De jeunes Sénégalais partent faire le jihad et meurent sur le terrain. Ils continuent à être approchés par des personnes malintentionnées. C’est un fait. Mais ça ne justifie point que l’on viole délibérément ce qui fait le socle de notre état de droit, encore qu’aucune arme, aucun squelette, n’ont été découverts. Aucun acte séditieux n’a été entamé et il n’y a au Sénégal aucune menace imminente qui justifierait ces graves atteintes aux libertés. On nous parle maintenant d’action préventive. Je trouve ça un peu léger.

Vous fustigiez le transfèrement de votre client à la prison de Saint-Louis alors que des raisons de sécurité justifieraient cette mesure ?

Quelles raisons de sécurité ? Pensez-vous que Saint-Louis puisse être plus sûre que Dakar qui regroupe l’essentiel des unités d’élite en matière de sécurité ? Pensez-vous que c’est faire dans la sécurité que de déplacer la menace vers le nord, plus près de la Mauritanie qui a produit la plupart des quelques jihadistes que compte le Sénégal. Les autorités ont décidément une curieuse perception de la sécurité. On crée une psychose inutilement.

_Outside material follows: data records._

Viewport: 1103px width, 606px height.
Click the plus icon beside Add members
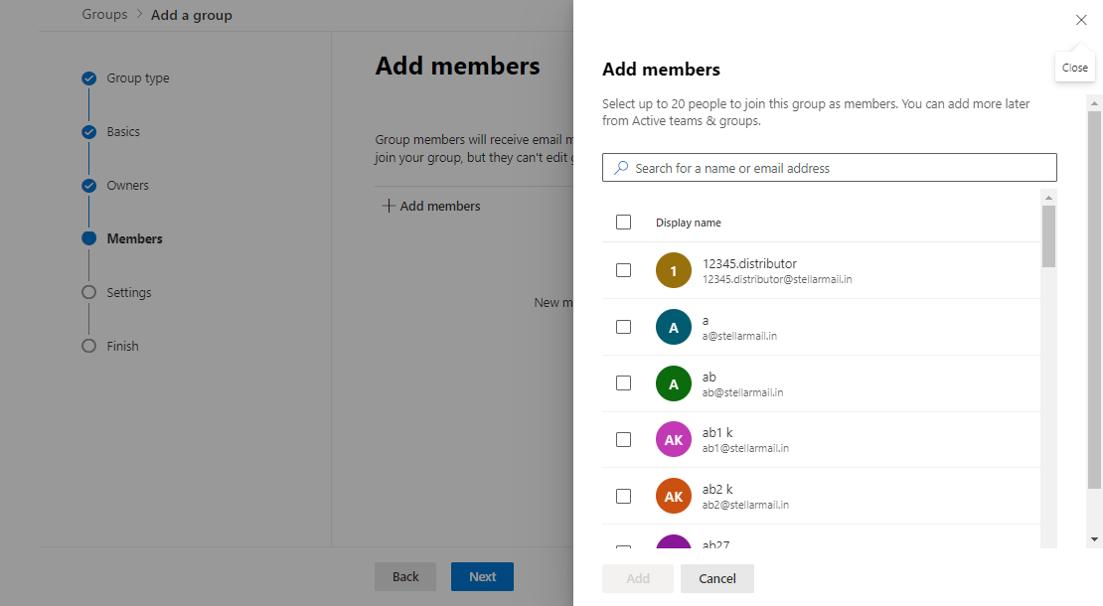[389, 206]
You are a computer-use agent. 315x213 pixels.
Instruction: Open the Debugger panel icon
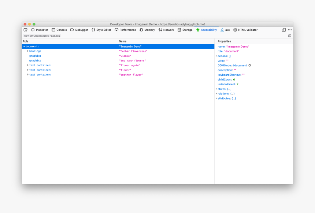(x=72, y=30)
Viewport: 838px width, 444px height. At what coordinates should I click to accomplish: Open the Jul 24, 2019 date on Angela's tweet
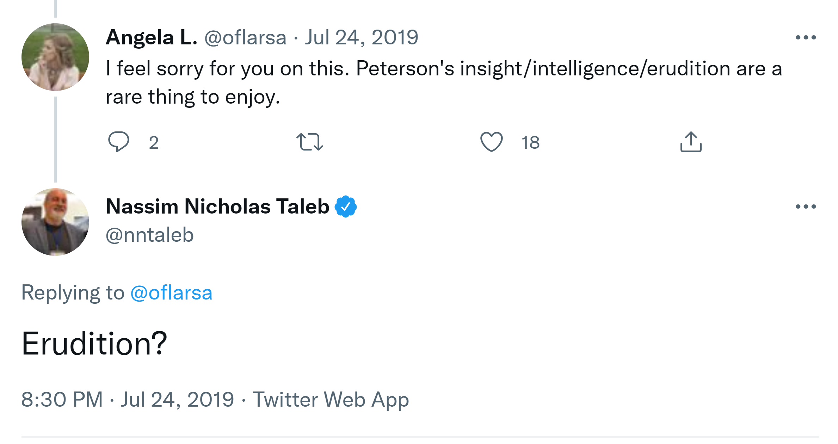click(x=361, y=37)
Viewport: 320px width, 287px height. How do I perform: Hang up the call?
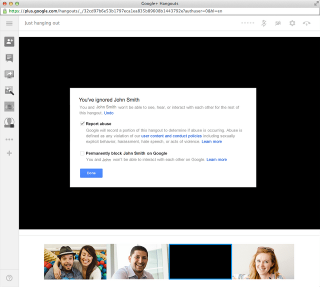pos(307,23)
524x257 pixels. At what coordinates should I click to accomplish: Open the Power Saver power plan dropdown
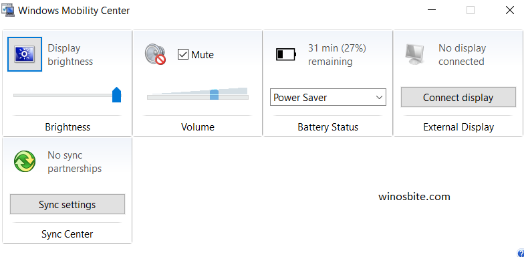point(328,98)
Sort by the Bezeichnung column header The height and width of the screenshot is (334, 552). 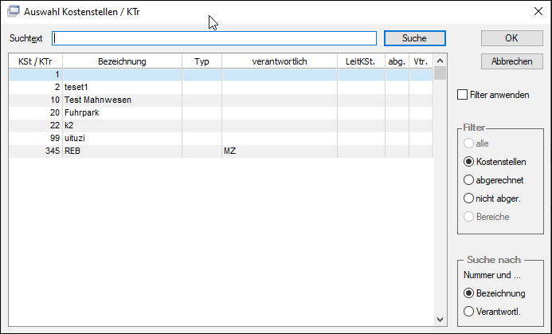pyautogui.click(x=122, y=61)
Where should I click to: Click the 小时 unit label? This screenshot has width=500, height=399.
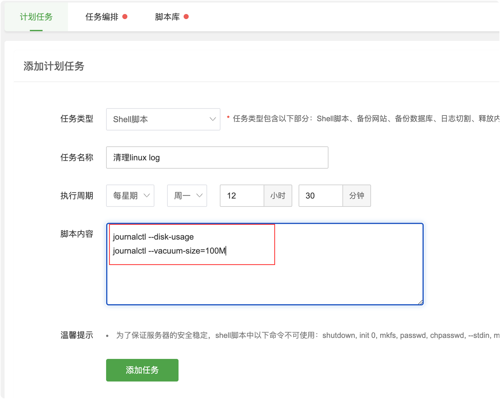(x=278, y=196)
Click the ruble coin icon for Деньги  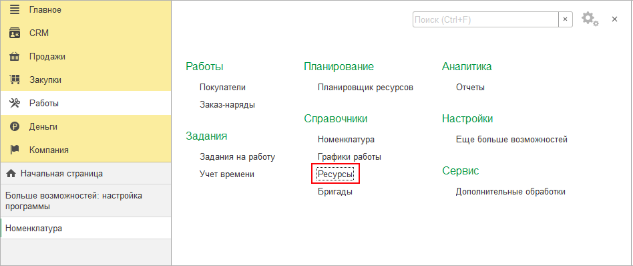point(15,126)
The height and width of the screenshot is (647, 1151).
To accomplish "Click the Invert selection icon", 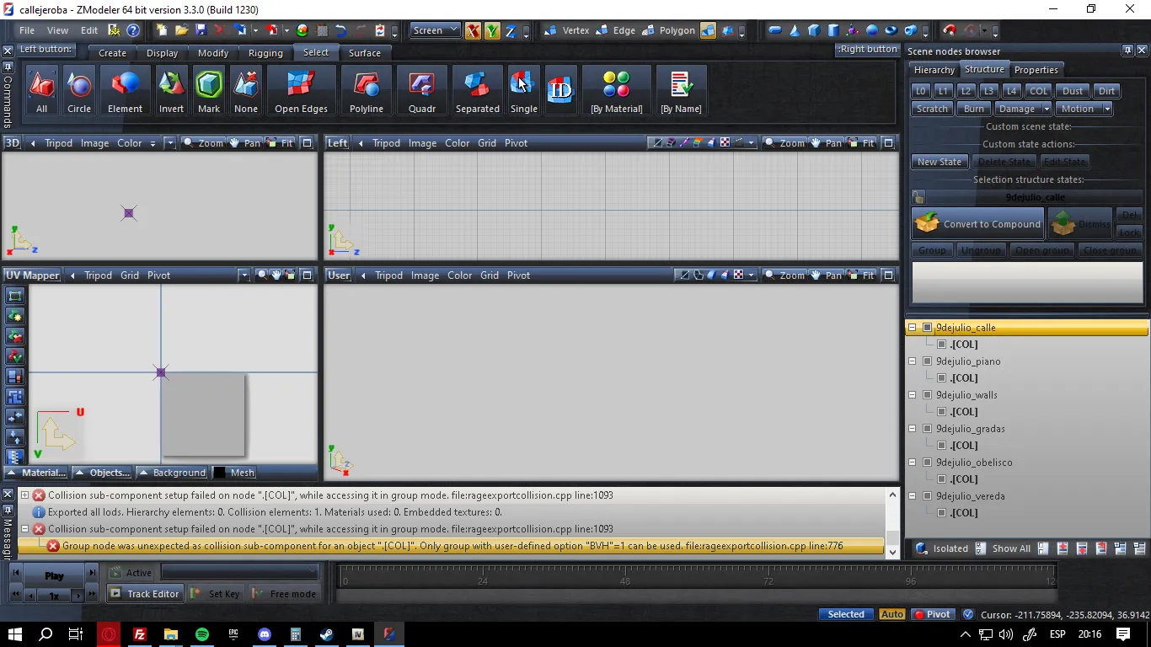I will (x=171, y=90).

On les éloigne de leurs familles, et on ajoute à leur peine. On les éloigne de leurs avocats et du juge d’instruction. Les standards les plus élémentaires en matière de respect des droits de l’Homme, des principes de la détention, de la présomption d’innocence et du droit de la défense sont allégrement piétinés. L’Etat sera responsable de tout ce qui lui arrivera. Qu’on ne nous invente pas une tentative d’évasion à l’issue malheureuse, ou un quelconque accident. Mon client ne souffre d’aucune affection et il ne servira pas d’agneau de sacrifice.

Comment votre client ainsi que sa famille vivent-ils cette situation ?

Mon client a été éduqué dans la foi en Dieu. Son père, sa mère, ses frères vivent cette situation avec beaucoup de sérénité. Lui et sa famille sont convaincus que le destin ne fléchit jamais. Cette affaire connaîtra forcément son épilogue un jour. Pour l’heure, pour notre santé mentale et notre sécurité commune, nous devons tous croire que nous avons une justice qui fonctionne bien, qui ne fonctionne pas à l’émotion, qui n’est en rien influencée par le politique, et qui n’est l’otage de qui que ce soit.